Collation Conflict concatening string values with varchar fields

  • Hi All: I have a simple query concatenating some varchar fields with some parentheses as strings:
    select a_code, a_description, concat(a_code, ' (' , a_description, ')') description from...
    and I'm getting the dreaded collation error:

    Implicit conversion of varchar value to varchar cannot be performed because the collation of the value is unresolved due to a collation conflict between "SQL_Latin1_General_CP1_CI_AS" and "Latin1_General_BIN" in add operator.
    The query worked for a long time (at least a year) but is throwing the error today. After googling around I got it to work again by adding some default collation to the strings:
     concat(a_code, ' (' collate database_default, a_description, ')' collate database_default)
    just not sure why I'm getting the collation error in this scenario? I have many SProcs where I do this type of string concatenation and am concerned they're all going to start breaking unexpectedly.

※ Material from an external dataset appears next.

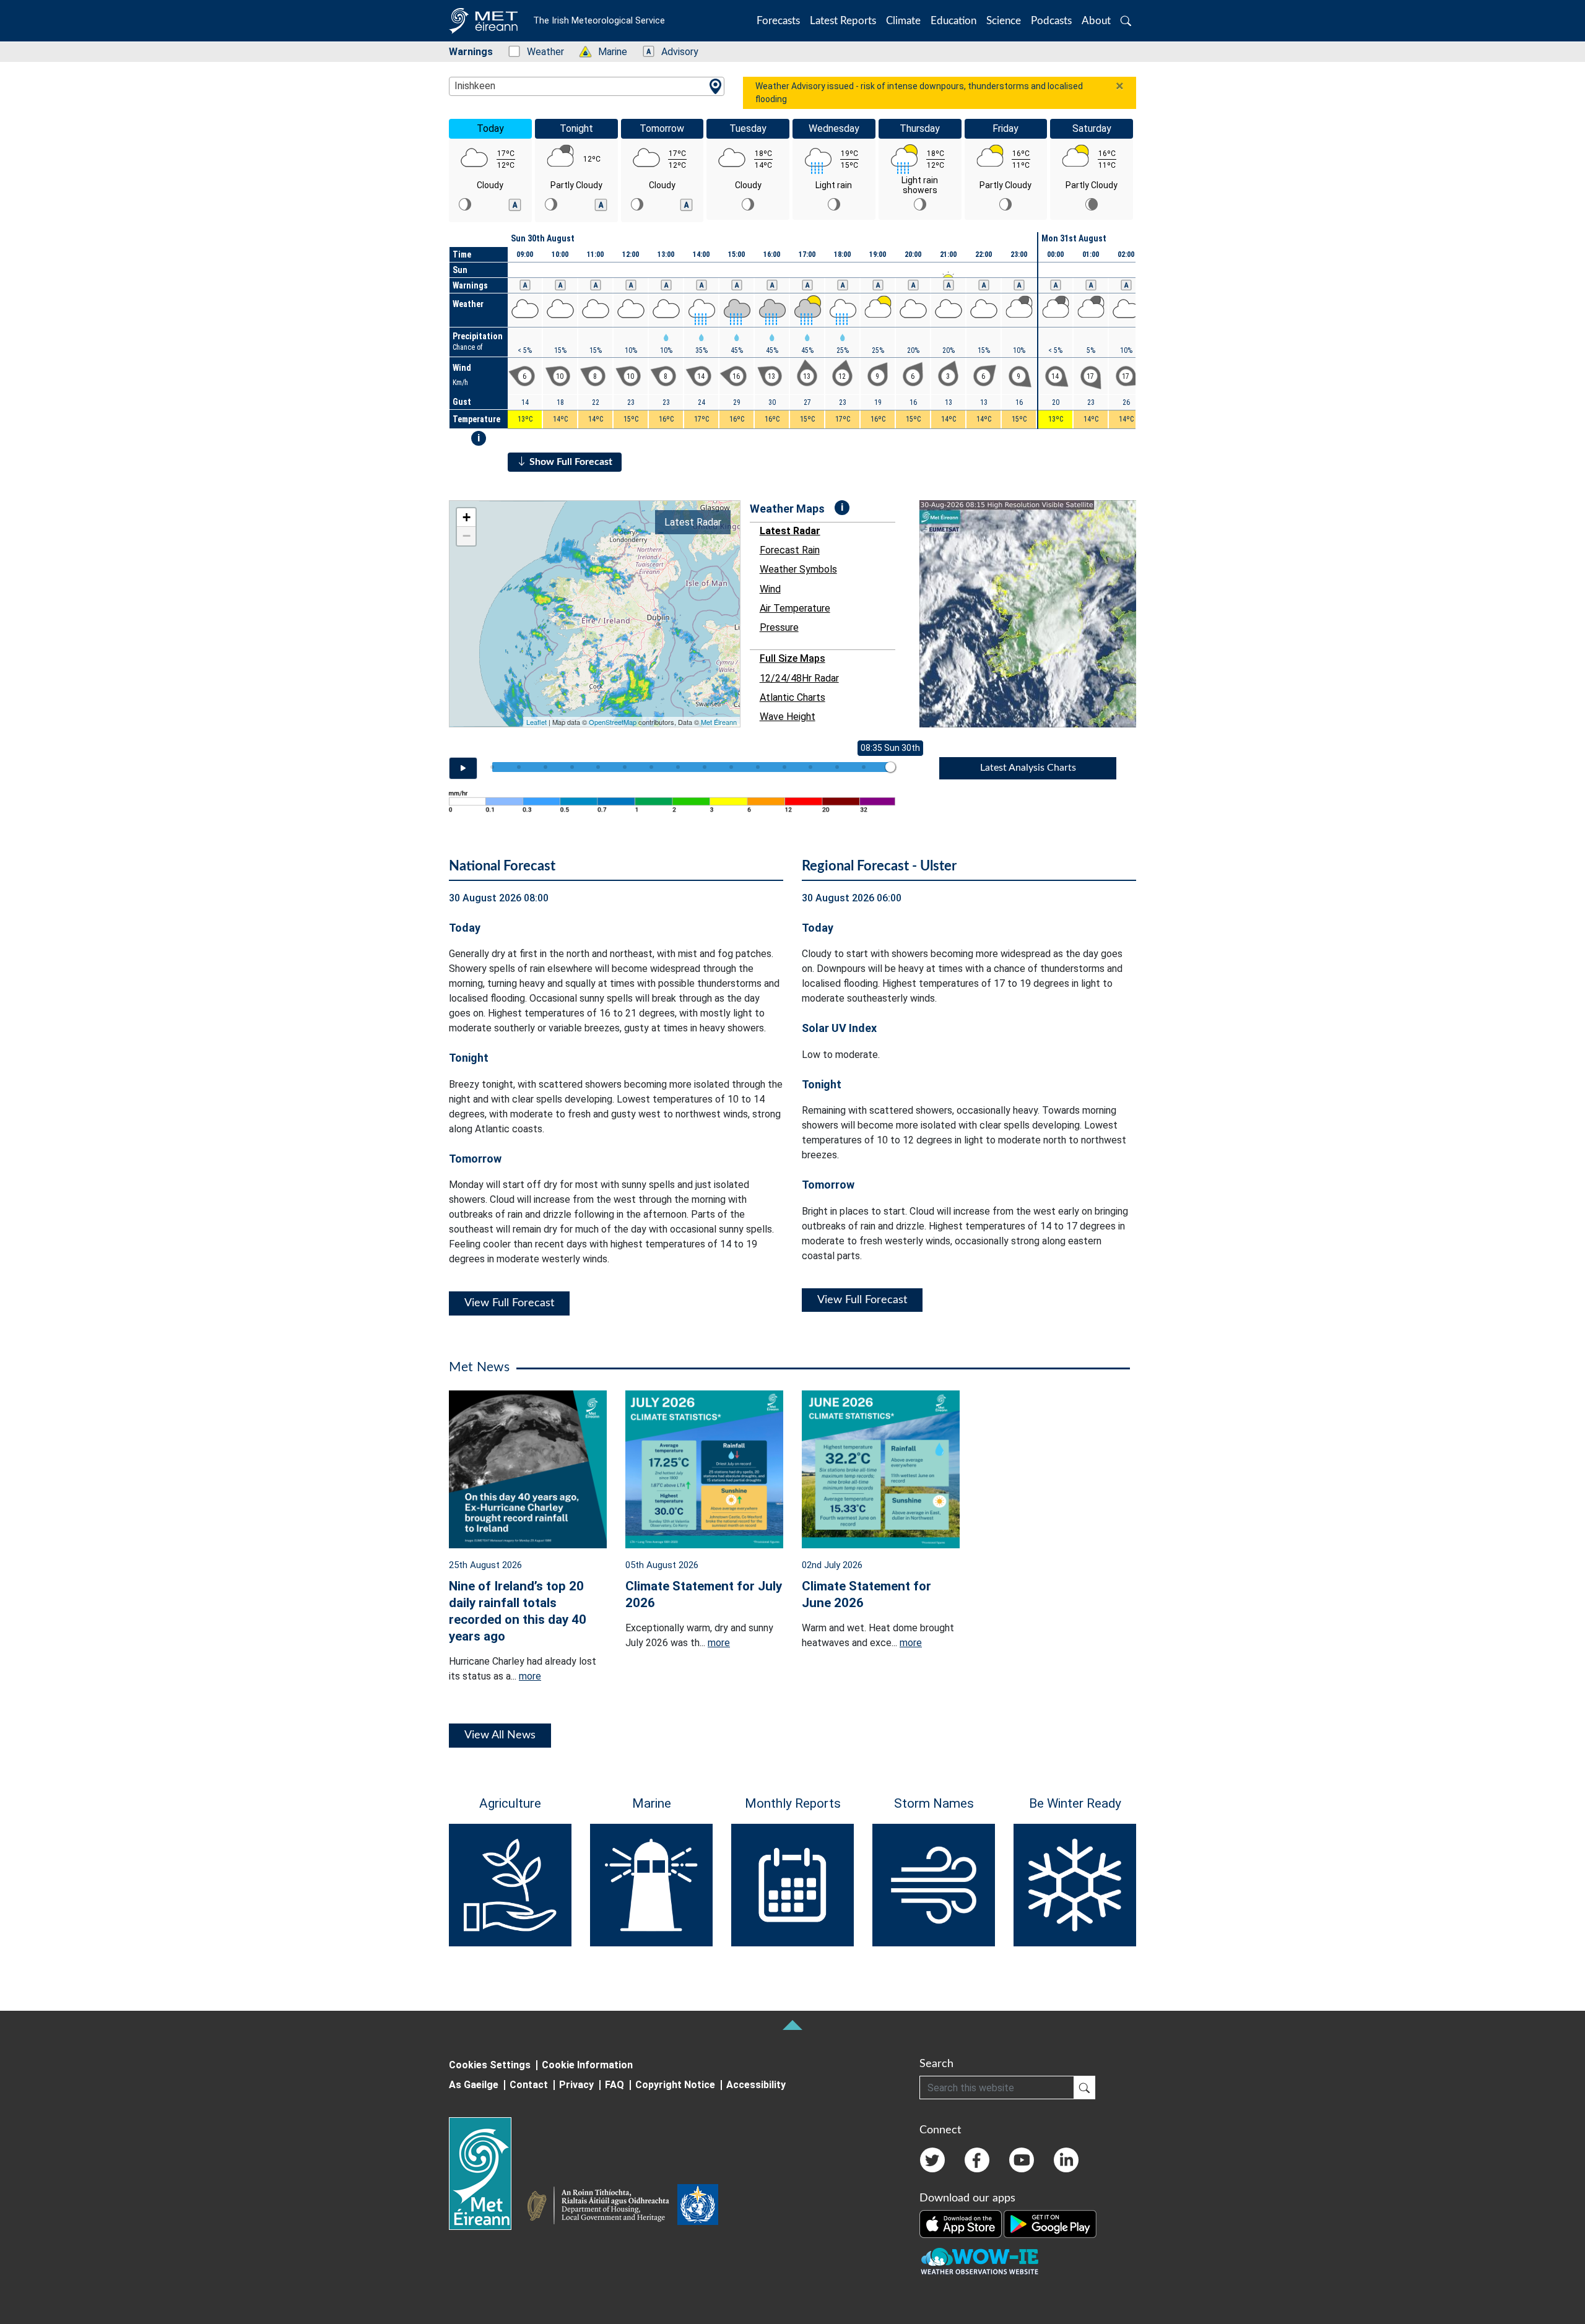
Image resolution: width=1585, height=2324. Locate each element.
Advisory (673, 52)
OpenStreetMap (612, 722)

  • sqlnoobie - Thursday, October 26, 2017 12:49 PM

    Hi All: I have a simple query concatenating some varchar fields with some parentheses as strings:
    select a_code, a_description, concat(a_code, ' (' , a_description, ')') description from...
    and I'm getting the dreaded collation error:

    Implicit conversion of varchar value to varchar cannot be performed because the collation of the value is unresolved due to a collation conflict between "SQL_Latin1_General_CP1_CI_AS" and "Latin1_General_BIN" in add operator.

    The query worked for a long time (at least a year) but is throwing the error today. After googling around I got it to work again by adding some default collation to the strings:
     concat(a_code, ' (' collate database_default, a_description, ')' collate database_default)
    just not sure why I'm getting the collation error in this scenario? I have many SProcs where I do this type of string concatenation and am concerned they're all going to start breaking unexpectedly.

    Someone must have changed the collation at some point, or managed to enter data into a field that won't translate between different collations.   It may be that until now, the difference in collation made no difference, but someone entered some kind of oddball character that is throwing things for a loop.

    Steve (aka sgmunson) 🙂 🙂 🙂
    Rent Servers for Income (picks and shovels strategy)

  • sgmunson - Thursday, October 26, 2017 3:05 PM

    sqlnoobie - Thursday, October 26, 2017 12:49 PM

    Hi All: I have a simple query concatenating some varchar fields with some parentheses as strings:
    select a_code, a_description, concat(a_code, ' (' , a_description, ')') description from...
    and I'm getting the dreaded collation error:

    Implicit conversion of varchar value to varchar cannot be performed because the collation of the value is unresolved due to a collation conflict between "SQL_Latin1_General_CP1_CI_AS" and "Latin1_General_BIN" in add operator.

    The query worked for a long time (at least a year) but is throwing the error today. After googling around I got it to work again by adding some default collation to the strings:
     concat(a_code, ' (' collate database_default, a_description, ')' collate database_default)
    just not sure why I'm getting the collation error in this scenario? I have many SProcs where I do this type of string concatenation and am concerned they're all going to start breaking unexpectedly.

    Someone must have changed the collation at some point, or managed to enter data into a field that won't translate between different collations.   It may be that until now, the difference in collation made no difference, but someone entered some kind of oddball character that is throwing things for a loop.
    Thanks Steve: So you think it's something in one of the fields "a_code" or "a_description" that's causing the error, not the strings I'm concatenating with those fields? The default database collation has not changed.
    Those fields, however, may have some stray characters in them, as they're refreshed nightly by a Unix-based script that rebuilds the database.

  • Yes, that's what I think, based on what you've said so far.   I'd be looking for any characters that are not [a-zA-Z 0-9].   If you find any, then you may well have your culprit.